On a side not I plug my external hard drive into my laptop, it was the boot drive on my desktop until it took a crap, loaded up ubuntu, wireless works great this is cool. Hope they get the desktop fixed soon I miss it. Should of built it.
 
Short answer is yes. Never done it myself. If you don't want to wait for someone that has done this before just google it. There are a lot of good guides out there for doing exactly this.
 
Install it just as you would to a hd. You may have to use the advanced partitioner in Ubuntu, but the idea is to point it to the thumb drive you want, and not the internal drive.
 
I will try that.

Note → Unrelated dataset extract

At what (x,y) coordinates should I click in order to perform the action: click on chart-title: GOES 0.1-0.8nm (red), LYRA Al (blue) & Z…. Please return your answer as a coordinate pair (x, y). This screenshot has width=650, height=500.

I was surprised how well it ran of the thumb drive. For a net surfing computer for the kids this would be ideal I think.

Next up getting the wife's new samsung laptop to boot of the external hard drive.
 
It works, but it will only work on newer machines that support USB boot. So it's not something good for carrying around to expect to work on any machine you run into.
 
Using unetbootin there is an option saying "...preserve files across reboots" give it a gb(or two 😉 ) and it will happily store whatever changes you do, same thing as an install aslong as you don't need to install a heap-load of crap.
 
Ok thats helpful thanks. I am thinking a person can get rid most of the stuff. The kids are mainly on the internet and Chrome has flash built in. So if I have chrome libre office and VLC I can do 99% of what I need to do.
 
http://www.pendrivelinux.com/
everything you need, the universal usb installer makes it easy. I used a cheap 4gb thumbdrive and it works, but anything that requires reading from the drive takes a long time. I know Compact Flash cards have maximum read/write speeds advertised, but I've never seen cheap thumb drives advertise any read write speeds. If I were serious about running linux from a usb drive I'd get serious about finding the fastest drive I could.
 
http://www.pendrivelinux.com/
everything you need, the universal usb installer makes it easy. I used a cheap 4gb thumbdrive and it works, but anything that requires reading from the drive takes a long time. I know Compact Flash cards have maximum read/write speeds advertised, but I've never seen cheap thumb drives advertise any read write speeds. If I were serious about running linux from a usb drive I'd get serious about finding the fastest drive I could.

I second using PenDriveLinux, or at least taking a look at it.

I have used it in the past with Lubuntu and Ubuntu, although this was over a year ago.
 
I just installed Bodhi to a 4gb thumb drive for my daughter, and it fits very comfortably. I have Firefox, LibreOffice, Gnome games, VLC, and a few small utilities installed, and there's still over 1gb left. For partitions I gave it 3.4gb to /, and the rest to /home, no swap. She has 4gb in the machine, and doesn't use anything big, so that should be more than enough. I also moved Firefox's cache to ram since the thumb drive I used is pretty slow.

Anyway, it was super easy once I figured out the best way to partition. The first time I did it, I didn't give / enough space. 400mb isn't much for /home, but it'll be enough for documents and stuff, and if she wants music or something, she can use another thumb drive.